There is an important cause for getting hungry; for allowing the stomach to empty, metabolism to do its job, and satiety to reach homeostasis. I’m talking about appetite promotion here, not fasting or starvation. Working to create that moment where you can eat and be truly satisfied. But let’s not kid ourselves. If the conversation was as easy as willpower we might all just limit ourselves to one meager glass of wine, skip dessert, and go home to an early bedtime. There is a lot more defining when, what, and how we eat than simple restraint. These strong metabolic cues are programmed over decades of living in our bodies. Every indulgence, every fad diet, and every treadmill sprint (or lack there of) is accounted for, and our bodies respond to these sculpted environmental cues accordingly.

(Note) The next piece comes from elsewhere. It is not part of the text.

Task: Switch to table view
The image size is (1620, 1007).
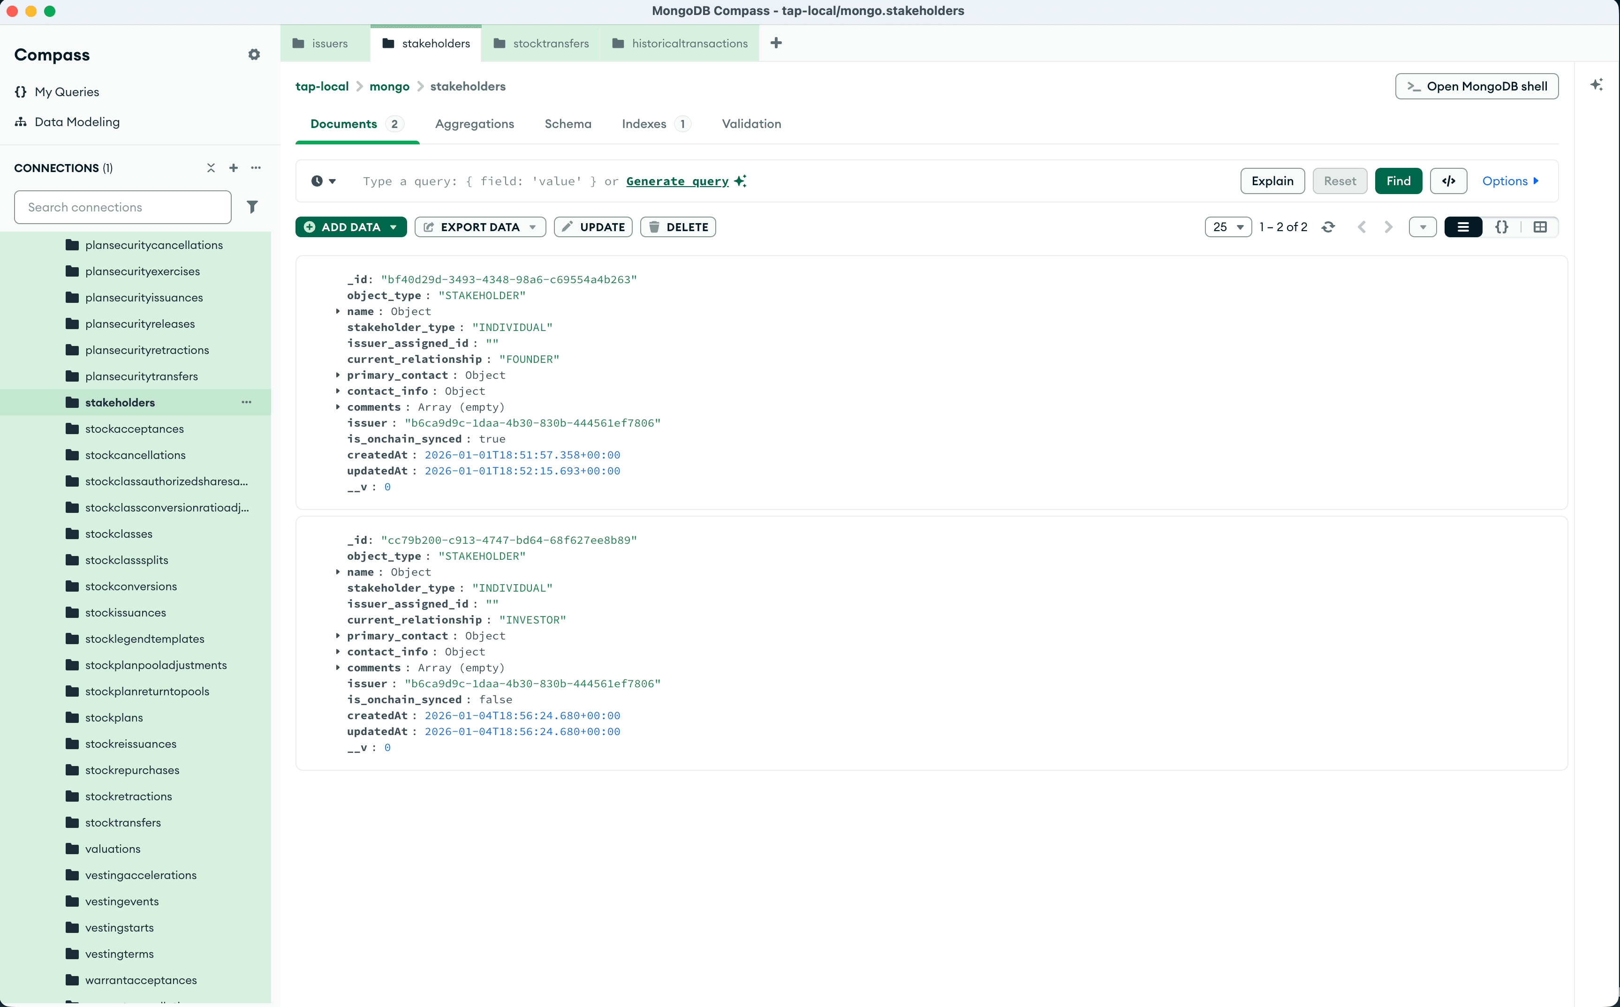Action: (x=1540, y=227)
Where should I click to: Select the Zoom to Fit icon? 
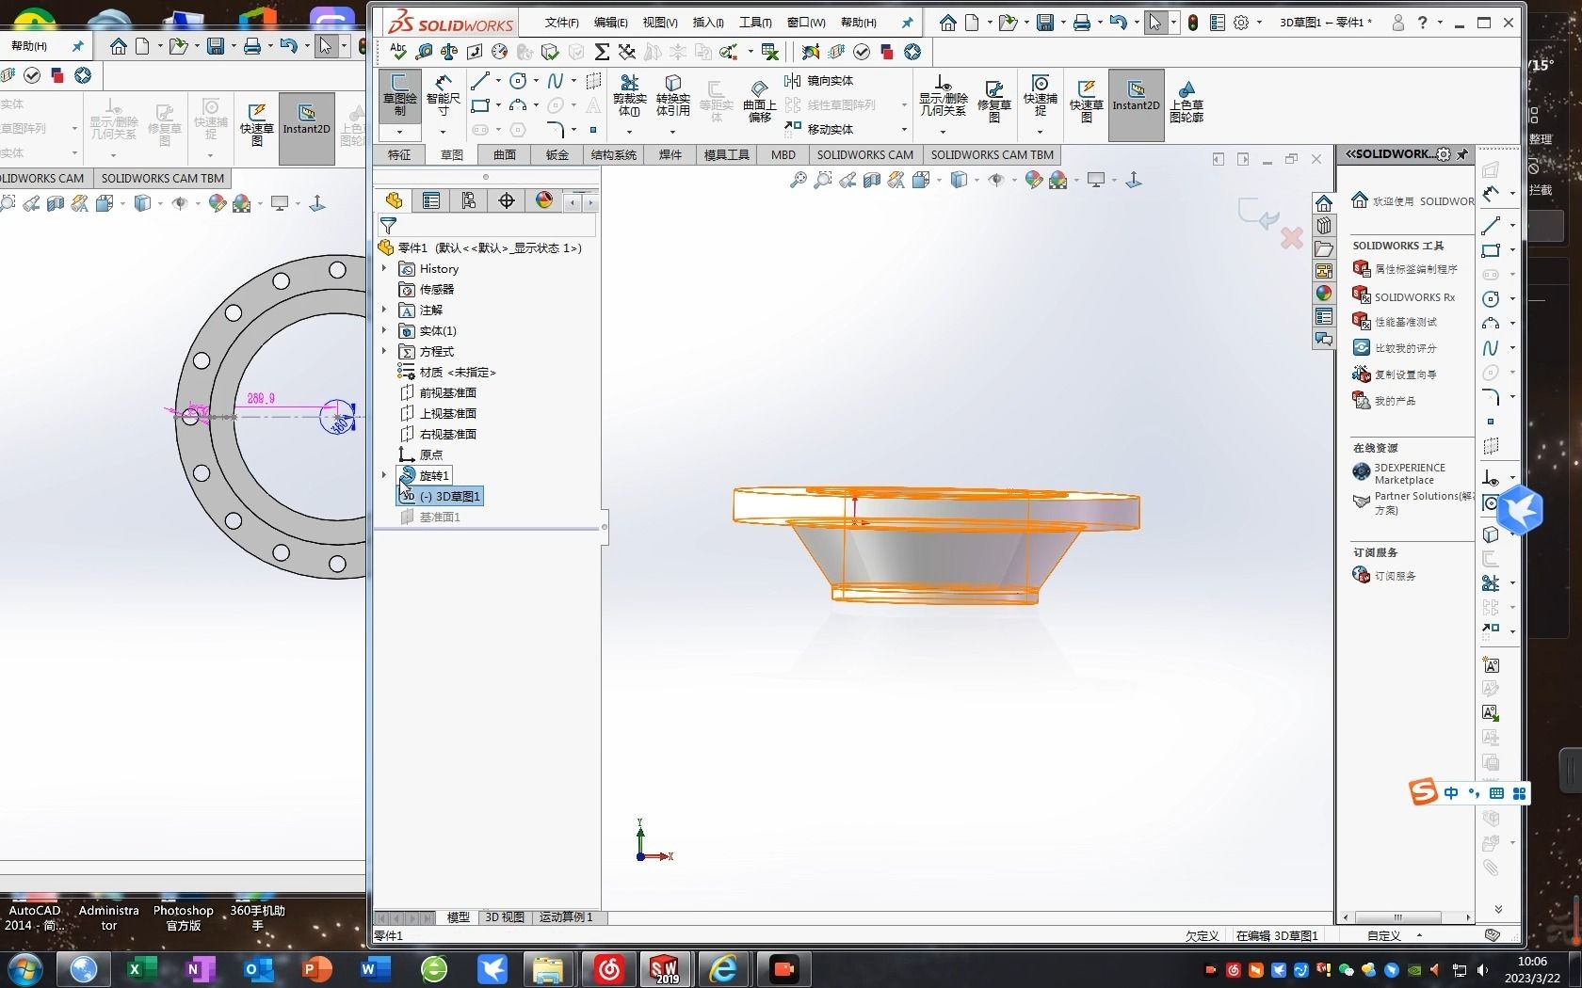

Perhaps the best thing we can do at this moment for our society is resurrect the dietary rules and consumption guidelines that governed our social meals and solo diets for generations.
Perhaps the best thing we can do is skip the snack and save room for dessert. Simple as pie.
Simple as (Pumpkin) Pie Recipe
I almost always make whole grain crusts because I am hard wired for health food. Not to say I can’t enjoy a white crust here and there. If that’s your thing, feel free to substitute half, or all the whole wheat pastry flour for unbleached white flour.
And I’ll go on record saying I believe glass pie plates and french rolling pins are superior choices (and the least expensive in their class).
Lastly, vanilla bean paste is the blue ribbon contender between scraping a bean and using the cloying pervasive extract, and crust shields are a pie bakers best friend.
For the crust:
- whole wheat pastry flour, 1&1/4 cup
- butter, unsalted, cubed and chilled, 1 cup
- salt, (sea salt preferably) 1/2 tsp
- sugar, just a pinch
- water, iced, 3-4 tbsp
-Add flour, butter, salt, and sugar to a food processor and pulse until a granulated texture is reached (not so long that it blends into a soft butter mush).
-While continuing to pulse, add water a few drops at time until the dough comes together in a ball.
-Transfer dough to a bowl and refrigerate for 30 minutes.
-Lightly butter a pie plate and set aside.
-After dough has chilled flatten the ball onto a sterilized, floured countertop. Roll in a circle to desired thickness (I always go for as thin as I feel confident enough to roll that day) and transfer to pie plate.
-Trim the edges, and crimp the crust by pinching with your thumb and forefinger at evenly spaced intervals.
-Set aside and wait for the filling.
For the filling:
- eggs, 2 large
- heavy cream, 1 cup
- pumpkin, (1) 15oz can
- sugar, 1/2 cup
- cinnamon, ground, 1 tsp
- ginger, ground, 1/2 tsp
- orange peel, ground, 1/4 tsp
- cloves, ground, 1/4 tsp
- allspice, ground, 1/4 tsp
- vanilla bean paste (or extract if that’s your option), 1/2 tsp
- salt, 1/2 tsp
-Heat the oven to 350F.
-Whisk together all the filling ingredients until smooth and the spices are well distributed.
-Pour filling into crust.
-Place a pre-made crust shield on the crust edges or make your own by sculpting aluminum foil over the edges.
-Bake for 50-55 minutes or until firm in the center.
-Allow to cool for a couple hours before serving.